## Task statement
Down to the last character, repeat the data that follows.

## Recorded information
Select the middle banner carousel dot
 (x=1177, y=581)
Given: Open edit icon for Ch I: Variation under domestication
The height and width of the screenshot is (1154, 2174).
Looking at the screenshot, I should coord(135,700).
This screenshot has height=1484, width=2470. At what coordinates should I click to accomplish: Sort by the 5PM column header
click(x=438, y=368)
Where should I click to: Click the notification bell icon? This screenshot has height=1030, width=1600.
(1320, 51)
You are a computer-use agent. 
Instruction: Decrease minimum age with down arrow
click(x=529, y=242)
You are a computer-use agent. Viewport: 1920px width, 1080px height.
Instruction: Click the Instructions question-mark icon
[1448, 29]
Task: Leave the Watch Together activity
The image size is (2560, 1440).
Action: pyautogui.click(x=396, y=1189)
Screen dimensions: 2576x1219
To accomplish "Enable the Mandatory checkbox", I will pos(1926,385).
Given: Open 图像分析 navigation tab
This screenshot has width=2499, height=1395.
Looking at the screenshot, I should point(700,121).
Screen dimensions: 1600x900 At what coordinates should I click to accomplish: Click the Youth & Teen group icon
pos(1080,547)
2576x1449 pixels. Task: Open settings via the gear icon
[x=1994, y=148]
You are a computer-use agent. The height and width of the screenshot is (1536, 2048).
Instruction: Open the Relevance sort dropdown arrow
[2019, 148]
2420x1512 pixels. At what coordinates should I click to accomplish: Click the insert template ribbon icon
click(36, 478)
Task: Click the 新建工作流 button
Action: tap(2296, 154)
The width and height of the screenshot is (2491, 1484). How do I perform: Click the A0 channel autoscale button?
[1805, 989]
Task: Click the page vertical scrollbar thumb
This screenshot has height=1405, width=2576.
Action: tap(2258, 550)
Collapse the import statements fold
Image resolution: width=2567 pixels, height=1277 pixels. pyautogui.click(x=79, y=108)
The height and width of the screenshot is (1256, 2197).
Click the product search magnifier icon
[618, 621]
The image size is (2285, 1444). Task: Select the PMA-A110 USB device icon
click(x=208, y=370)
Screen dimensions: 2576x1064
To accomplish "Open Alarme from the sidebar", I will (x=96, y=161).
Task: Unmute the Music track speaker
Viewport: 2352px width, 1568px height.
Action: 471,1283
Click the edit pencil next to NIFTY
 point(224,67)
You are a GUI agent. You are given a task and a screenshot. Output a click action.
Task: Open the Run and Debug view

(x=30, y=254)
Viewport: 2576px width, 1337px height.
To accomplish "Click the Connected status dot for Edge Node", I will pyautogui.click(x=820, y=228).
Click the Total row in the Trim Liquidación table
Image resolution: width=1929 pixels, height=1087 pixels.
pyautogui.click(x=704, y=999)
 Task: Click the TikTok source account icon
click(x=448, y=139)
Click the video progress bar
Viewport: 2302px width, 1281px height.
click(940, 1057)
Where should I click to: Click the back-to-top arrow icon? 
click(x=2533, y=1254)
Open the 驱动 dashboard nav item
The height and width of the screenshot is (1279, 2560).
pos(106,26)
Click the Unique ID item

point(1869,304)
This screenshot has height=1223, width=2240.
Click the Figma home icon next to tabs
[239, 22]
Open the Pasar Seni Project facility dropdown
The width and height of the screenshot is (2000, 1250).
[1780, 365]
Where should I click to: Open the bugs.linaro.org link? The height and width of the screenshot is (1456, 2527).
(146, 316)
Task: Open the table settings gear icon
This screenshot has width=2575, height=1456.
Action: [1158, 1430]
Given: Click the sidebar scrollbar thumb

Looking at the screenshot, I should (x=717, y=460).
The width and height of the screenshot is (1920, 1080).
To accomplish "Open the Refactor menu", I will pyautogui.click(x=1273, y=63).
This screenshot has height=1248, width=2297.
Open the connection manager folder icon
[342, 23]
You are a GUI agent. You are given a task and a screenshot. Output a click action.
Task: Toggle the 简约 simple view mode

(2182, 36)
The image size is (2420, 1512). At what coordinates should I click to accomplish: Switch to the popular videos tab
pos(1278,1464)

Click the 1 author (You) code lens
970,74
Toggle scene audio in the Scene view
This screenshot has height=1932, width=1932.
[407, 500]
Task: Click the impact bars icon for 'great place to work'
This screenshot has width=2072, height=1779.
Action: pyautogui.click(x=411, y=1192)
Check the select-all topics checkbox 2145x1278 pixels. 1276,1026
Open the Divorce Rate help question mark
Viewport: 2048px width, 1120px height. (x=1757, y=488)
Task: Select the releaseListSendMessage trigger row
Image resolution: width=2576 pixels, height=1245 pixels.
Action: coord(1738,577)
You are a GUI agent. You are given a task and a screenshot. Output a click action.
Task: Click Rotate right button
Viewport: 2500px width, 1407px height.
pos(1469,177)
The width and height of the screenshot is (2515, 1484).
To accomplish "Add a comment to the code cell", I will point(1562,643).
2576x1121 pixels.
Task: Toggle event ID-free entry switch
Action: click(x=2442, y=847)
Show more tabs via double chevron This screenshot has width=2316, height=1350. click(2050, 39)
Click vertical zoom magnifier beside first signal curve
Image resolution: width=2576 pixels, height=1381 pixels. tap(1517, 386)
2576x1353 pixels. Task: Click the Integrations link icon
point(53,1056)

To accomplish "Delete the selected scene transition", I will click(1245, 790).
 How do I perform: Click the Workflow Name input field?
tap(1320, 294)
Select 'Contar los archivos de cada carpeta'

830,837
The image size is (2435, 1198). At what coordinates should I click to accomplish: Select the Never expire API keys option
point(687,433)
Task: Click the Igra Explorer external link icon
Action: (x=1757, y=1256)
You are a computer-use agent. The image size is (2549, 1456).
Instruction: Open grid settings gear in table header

## Expected answer
Select the middle banner carousel dot
 (x=1177, y=581)
Given: Open edit icon for Ch I: Variation under domestication
The height and width of the screenshot is (1154, 2174).
Looking at the screenshot, I should coord(135,700).
This screenshot has height=1484, width=2470. At what coordinates should I click to accomplish: Sort by the 5PM column header
click(x=438, y=368)
Where should I click to: Click the notification bell icon? This screenshot has height=1030, width=1600.
(1320, 51)
You are a computer-use agent. 
Instruction: Decrease minimum age with down arrow
click(x=529, y=242)
You are a computer-use agent. Viewport: 1920px width, 1080px height.
Instruction: Click the Instructions question-mark icon
[1448, 29]
Task: Leave the Watch Together activity
The image size is (2560, 1440).
Action: pyautogui.click(x=396, y=1189)
Screen dimensions: 2576x1219
To accomplish "Enable the Mandatory checkbox", I will pos(1926,385).
Given: Open 图像分析 navigation tab
This screenshot has width=2499, height=1395.
Looking at the screenshot, I should point(700,121).
Screen dimensions: 1600x900 At what coordinates should I click to accomplish: Click the Youth & Teen group icon
pos(1080,547)
2576x1449 pixels. Task: Open settings via the gear icon
[x=1994, y=148]
You are a computer-use agent. The height and width of the screenshot is (1536, 2048).
Instruction: Open the Relevance sort dropdown arrow
[2019, 148]
2420x1512 pixels. At what coordinates should I click to accomplish: Click the insert template ribbon icon
click(36, 478)
Task: Click the 新建工作流 button
Action: tap(2296, 154)
The width and height of the screenshot is (2491, 1484). How do I perform: Click the A0 channel autoscale button?
[1805, 989]
Task: Click the page vertical scrollbar thumb
This screenshot has height=1405, width=2576.
Action: tap(2258, 550)
Collapse the import statements fold
Image resolution: width=2567 pixels, height=1277 pixels. pyautogui.click(x=79, y=108)
The height and width of the screenshot is (1256, 2197).
Click the product search magnifier icon
[618, 621]
The image size is (2285, 1444). Task: Select the PMA-A110 USB device icon
click(x=208, y=370)
Screen dimensions: 2576x1064
To accomplish "Open Alarme from the sidebar", I will (x=96, y=161).
Task: Unmute the Music track speaker
Viewport: 2352px width, 1568px height.
Action: 471,1283
Click the edit pencil next to NIFTY
 point(224,67)
You are a GUI agent. You are given a task and a screenshot. Output a click action.
Task: Open the Run and Debug view

(x=30, y=254)
Viewport: 2576px width, 1337px height.
To accomplish "Click the Connected status dot for Edge Node", I will pyautogui.click(x=820, y=228).
Click the Total row in the Trim Liquidación table
Image resolution: width=1929 pixels, height=1087 pixels.
pyautogui.click(x=704, y=999)
 Task: Click the TikTok source account icon
click(x=448, y=139)
Click the video progress bar
Viewport: 2302px width, 1281px height.
click(940, 1057)
Where should I click to: Click the back-to-top arrow icon? 
click(x=2533, y=1254)
Open the 驱动 dashboard nav item
The height and width of the screenshot is (1279, 2560).
pos(106,26)
Click the Unique ID item

point(1869,304)
This screenshot has height=1223, width=2240.
Click the Figma home icon next to tabs
[239, 22]
Open the Pasar Seni Project facility dropdown
The width and height of the screenshot is (2000, 1250).
[1780, 365]
Where should I click to: Open the bugs.linaro.org link? The height and width of the screenshot is (1456, 2527).
(146, 316)
Task: Open the table settings gear icon
This screenshot has width=2575, height=1456.
Action: [1158, 1430]
Given: Click the sidebar scrollbar thumb

Looking at the screenshot, I should (x=717, y=460).
The width and height of the screenshot is (1920, 1080).
To accomplish "Open the Refactor menu", I will pyautogui.click(x=1273, y=63).
This screenshot has height=1248, width=2297.
Open the connection manager folder icon
[342, 23]
You are a GUI agent. You are given a task and a screenshot. Output a click action.
Task: Toggle the 简约 simple view mode

(2182, 36)
The image size is (2420, 1512). At what coordinates should I click to accomplish: Switch to the popular videos tab
pos(1278,1464)

Click the 1 author (You) code lens
970,74
Toggle scene audio in the Scene view
This screenshot has height=1932, width=1932.
[407, 500]
Task: Click the impact bars icon for 'great place to work'
This screenshot has width=2072, height=1779.
Action: pyautogui.click(x=411, y=1192)
Check the select-all topics checkbox 2145x1278 pixels. 1276,1026
Open the Divorce Rate help question mark
Viewport: 2048px width, 1120px height. (x=1757, y=488)
Task: Select the releaseListSendMessage trigger row
Image resolution: width=2576 pixels, height=1245 pixels.
Action: coord(1738,577)
You are a GUI agent. You are given a task and a screenshot. Output a click action.
Task: Click Rotate right button
Viewport: 2500px width, 1407px height.
pos(1469,177)
The width and height of the screenshot is (2515, 1484).
To accomplish "Add a comment to the code cell", I will point(1562,643).
2576x1121 pixels.
Task: Toggle event ID-free entry switch
Action: click(x=2442, y=847)
Show more tabs via double chevron This screenshot has width=2316, height=1350. click(2050, 39)
Click vertical zoom magnifier beside first signal curve
Image resolution: width=2576 pixels, height=1381 pixels. tap(1517, 386)
2576x1353 pixels. Task: Click the Integrations link icon
point(53,1056)

To accomplish "Delete the selected scene transition", I will click(1245, 790).
 How do I perform: Click the Workflow Name input field?
tap(1320, 294)
Select 'Contar los archivos de cada carpeta'

830,837
The image size is (2435, 1198). At what coordinates should I click to accomplish: Select the Never expire API keys option
point(687,433)
Task: Click the Igra Explorer external link icon
Action: (x=1757, y=1256)
You are a computer-use agent. The image size is (2549, 1456).
Instruction: Open grid settings gear in table header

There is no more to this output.